You can never find a decent diagram when you need one, have a look at page 15 on this http://www.amd.com/us-en/assets/cont...docs/40555.pdf
(the document is all about accessing memory on different sockets of a multi socket system):
Both cores <-> linked to the System Request Interface (SRI) <-> linked to the Crossbar (XBar) <-> linked to the memory controller (MCT) and HyperTransport link(s). I'm sure that even this is a bit simplistic as well. (AMD just put enough info into the diagrams to help explain the document that contains it.)

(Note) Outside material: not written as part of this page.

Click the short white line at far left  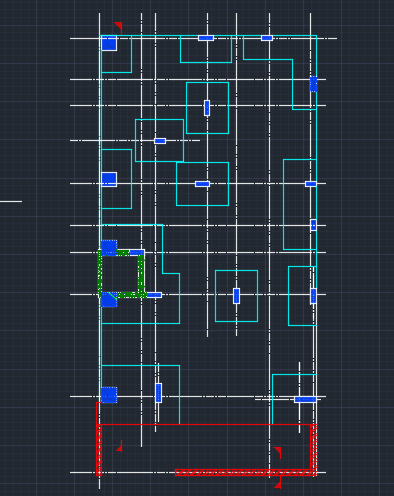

Consider core0 reads address A0 - it gets the data from main memory and puts it in its cache, then core1 reads address A0, lets say core0 does not give the data to another other cores (one of those loner cores that keeps themselves to themselves) A0 is read from main memory and puts it in its core1 cache. Core0 updates it's cache entry for address A0 with '10' ... core1 updates it's cache entry for address A0 with '30', both then try to update the main memory what should A0 be 10 or 30. Don't answer that! Just explains why you have lots of books and documents on Cache Coherency Theory. BTW it not just a cache problem consider a DMA controller updating A0 after the cores have read the address.
Caches need updating so they all agree at any single point time what the data in A0 is, so they will communication with each other. I agree they do not have to supply data to each other but if you read about Cache Coherency Methods you will see that there are opportunities for cores/CPUs to do this.In AM2 X2s, each core has access to 128 KB L1 Data, 128 KB L1 Instructions, and 512 KB or 1 MB L2. They have no access to any other core's caches. It has no way of knowing what the data is in the L2. As far as I know, it's impossible to share an L1 cache because the communication just to reach it would cause the core to wait at least one extra cycle. As far as I know, each core doesn't share anything with other cores besides the die.
At a very simple level core0 has read A0, when core1 reads A0 core0 is 'snooping'* the bus sees the read of A0 and invalidates its cache entry. It's a poor implementation (and probably has never been implementation - it's a theoretical solution that creates other problems) there are more complicated, and useful, methods see the web. AMD uses MOESI I cannot see a document on AMD site, google found this: http://www.techreport.com/reviews/20...5/index.x?pg=2)
Interested to see what you can find out, can AMD explain the xbitlabs article?
* sometimes referred to as sniffing